In the public sphere, there are already provisions in a conflict-of-interest law to monitor the assets of elected officials and civil servants. For example, they must submit annual income and property statements or risk a fine of 50,000 Kč. Ministers also are banned from taking remunerated work in the private sector, while lawmakers can only sit on the supervisory boards of state-run companies if the position is unpaid.
However, Ondráčka, who helped draft the law, says more needs to be done to administer it and make politicians accountable to the people. He likens the current deterrent to a parking fine, effectively a slap on the wrist, complaining there is no incentive for those in the public eye to behave.
"We need an agency to oversee the entire process," he said. "We have to find some enforcement mechanism that has to be public and transparent, otherwise it won't work."
The fight is being driven by junior coalition partner LIDEM, whose leader, Karolína Peake, has already succeeded in implementing a series of government measures to tackle internal corruption.
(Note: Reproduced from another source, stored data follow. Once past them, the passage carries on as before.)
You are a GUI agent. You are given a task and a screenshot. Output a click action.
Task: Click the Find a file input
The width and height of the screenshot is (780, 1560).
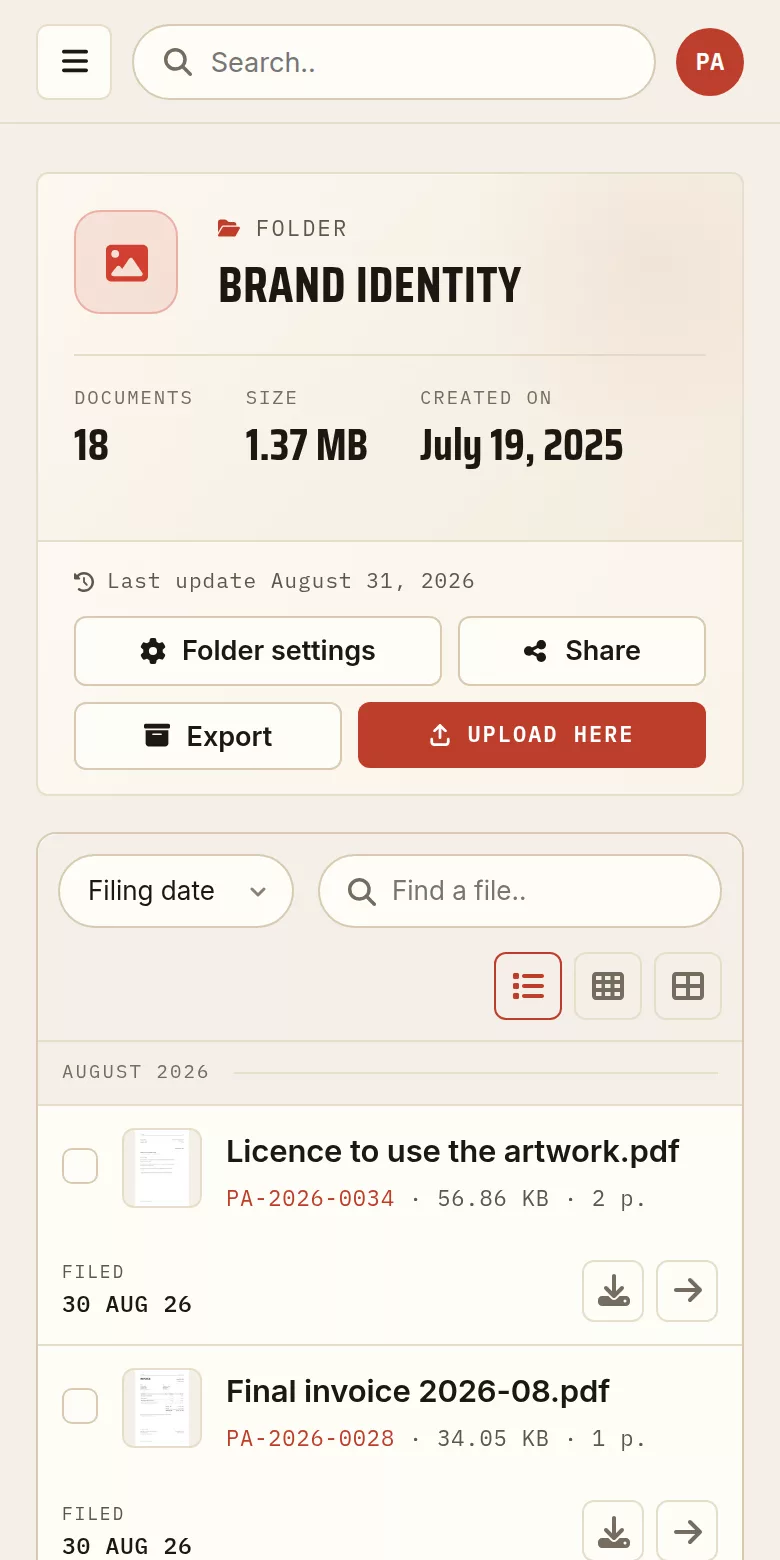pos(520,891)
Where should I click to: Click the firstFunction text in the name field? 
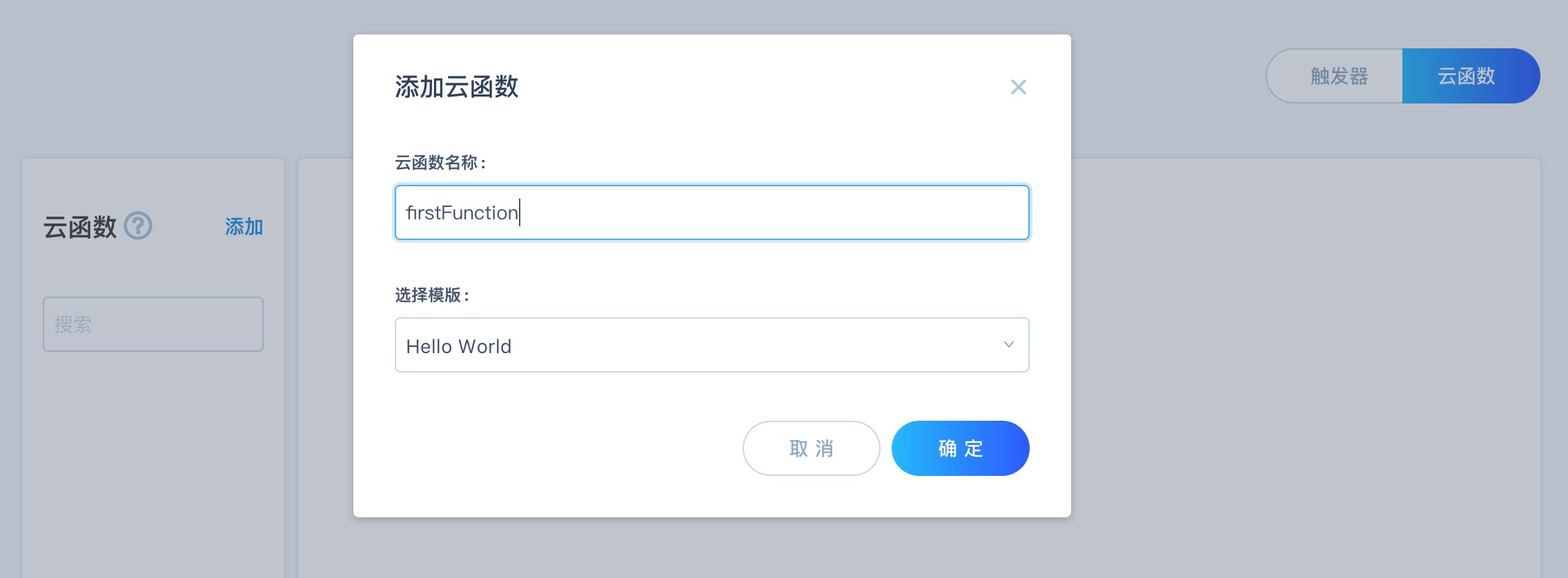[462, 212]
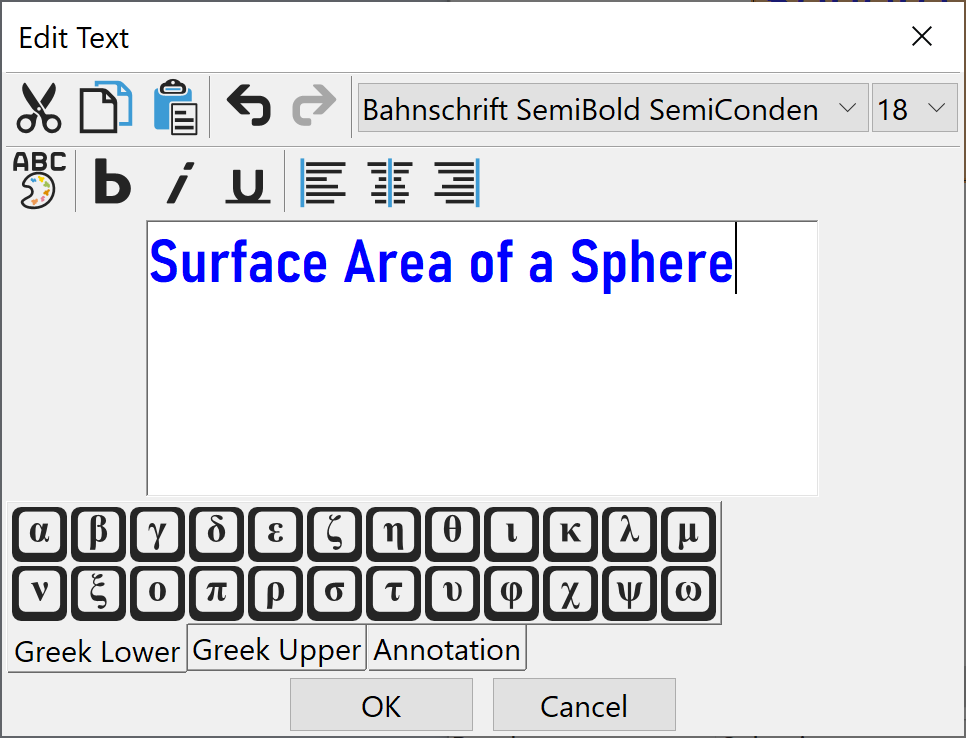Redo the last change
The height and width of the screenshot is (738, 966).
click(x=314, y=104)
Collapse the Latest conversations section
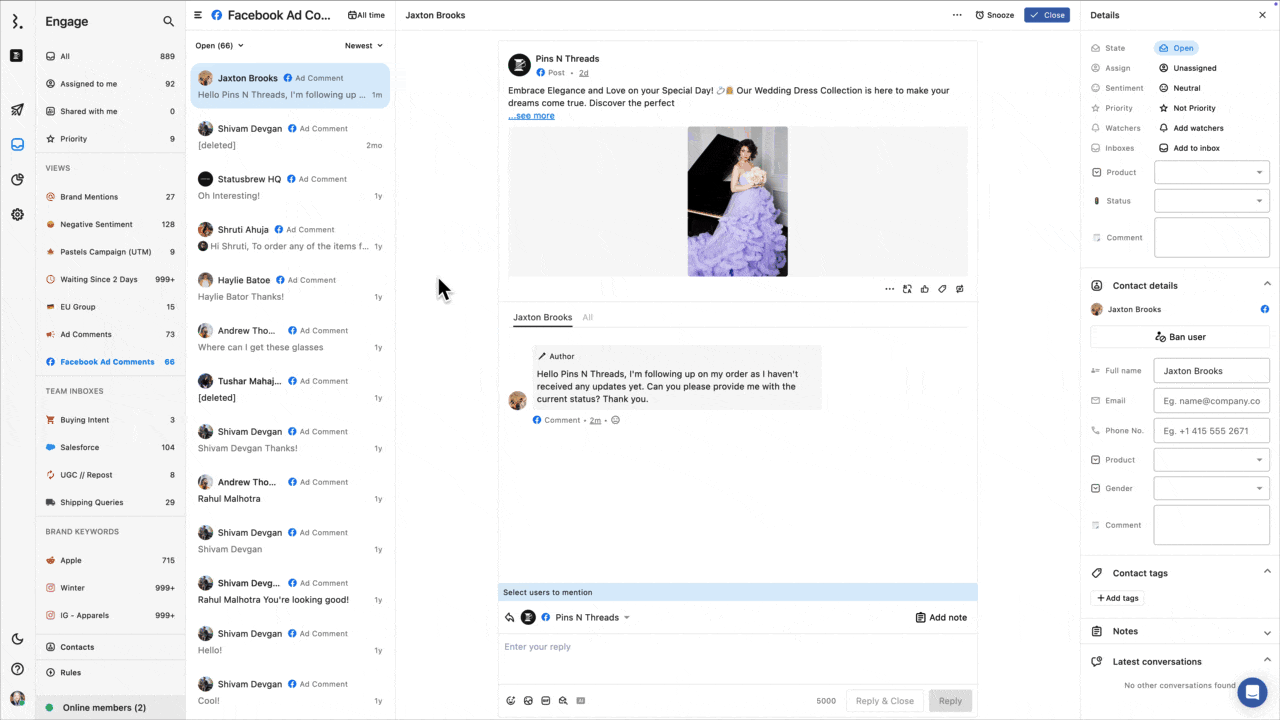 1267,661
She now wants politicians to produce property statements as soon as they are appointed to office.
"I believe yearly property statements are insufficient," Peake told The Prague Post. "They only state gains during the elected period, but there is nothing to compare the current financial and property situation to. We will never be able to capture all possible ways of avoiding the obligation to declare, but we must at least try to make the room for nontransparency smaller."
Negotiations between the three ruling parties on this topic have yet to bear fruit, although Peake is confident a consensus will be reached when talks over the coalition agreement resume later this month. After that, she hopes the measure will enjoy even broader backing.
"TOP 09 has already declared its support, but with the ODS - as always - it's going to be a harder fight," Peake said. "The [opposition] Social Democrats want general property statements for everyone, so I hope they accept this version too, unless their actual will to assert property statements is nothing more than a populist declaration."